At first, as manager, she handled all of the bank's lending, including mortgage, home equity, auto, personal and commercial. That changed in the 1990s as the bank established separate departments for different types of lending. In the late '90s she was named a bank vice president and offered several jobs; she chose to stay in Chatham as mortgage loan officer.
A native of North Carolina, Matteson moved to Massachusetts in the second grade. She earned a scholarship to Anna Maria College and moved to the Cape with her first husband. During her years in Chatham, she's become deeply involved in the community, something the bank encourages. “This bank really cares about the people and institutions in the towns,” she said, and gives employees the time necessary to get involved.
“That is good,” Matteson said. “When you get entrenched in the community like that, then you understand exactly what the bank is doing—supporting people.”
Matteson took the bank's recommendation to heart and over the years has put in countless hours on town boards and committees and working for local nonprofit organizations. She spent 20 years working with the Chatham chapter of the Citizens Scholarship Foundation and Dollars for Scholars, as—what else?—treasurer. She was also treasurer of the Chatham Chamber of Commerce for a dozen years, and served on the Chatham High School Advisory Council, the Chatham Affordable Housing Committee, the Barnstable County HOME Consortium, and the Chatham Planning Board for six years, including a stint as chair. Many years ago, she also served as scorekeeper and statistician for several teams in the Cape Cod Softball League. She said she always makes it clear that while she is happy to help, she doesn't do public speaking; when it comes time to deliver the treasurer's report, she'll provide the data but someone else has to deliver it.
She currently serves as treasurer of the Chatham Rotary Foundation and is in her second year as a member of the town's finance committee. Chairman Stephen Daniel said Matteson's financial expertise and knowledge of the community gives her unique insight into the committee.
“She's a person of such integrity, and she has close to 50 years of perspective” that's different than other committee members, he noted. It can take a while to get up to speed on the town's complex finances, but Matteson is “beginning to find her voice” among the members, he said. Daniel added that after talking recently with Matteson and fincom member Andy Young, also retired from the Cape Cod Five, he was so impressed with their knowledge of housing issues that he plans to enlist them in a small working group after town meeting to delve into the town's housing problems.
Although she's stepping down from the bank, Matteson said she is “definitely” staying in town. She's looking forward to the flexibility retirement will afford, and plans to do some “family” traveling, visiting her sister in California, a family compound in the Blue Ridge Mountains and friends in Florida. She'll also spend time at a vacation home in Vermont.

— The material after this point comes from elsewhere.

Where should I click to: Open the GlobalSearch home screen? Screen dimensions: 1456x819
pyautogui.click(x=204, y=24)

Taking over as the Chatham branch's mortgage loan officer is Patti Lotane, who was previously mortgage loan officer at the bank's Orleans branch.
“Everybody's been receptive and warm,” Lotane said, acknowledging the big shoes she is stepping into. “It's been nice.”

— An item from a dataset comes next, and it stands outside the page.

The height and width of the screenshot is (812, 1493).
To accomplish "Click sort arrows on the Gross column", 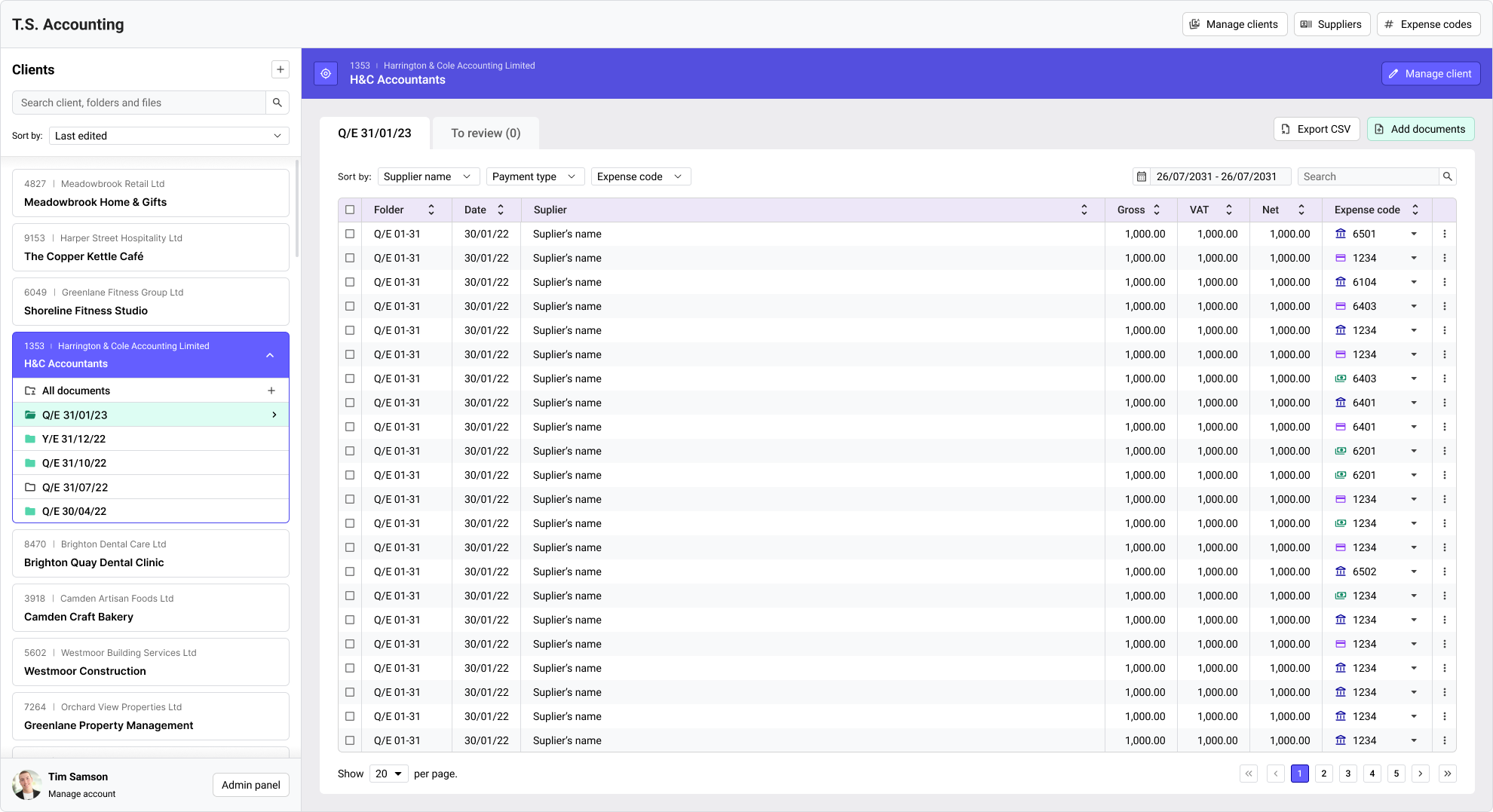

Matteson credits President and CEO Dorothy A. Savarese with creating a nurturing environment at the bank, especially for women. She was glad Lotane was chosen to succeed her. “Having a woman at the helm is important,” Matteson said. “To see that level of female influence from the top down makes a difference.”
“On behalf of the entire Cape Cod 5 family, we extend our deepest appreciation to Barbara for her years of dedicated service to the bank, Cape Cod and especially the Chatham community,” Savarese said in a statement. “It has been a privilege to work alongside Barbara, and her warm presence will surely be missed by all. We wish her the very best in her next chapter of her life.”
The bank will hold an open house in honor of Matteson's retirement today, April 4, from noon to 4 p.m. at the Chatham branch. That's also her last day at work, and not coincidentally, the birthday of her late son Fred.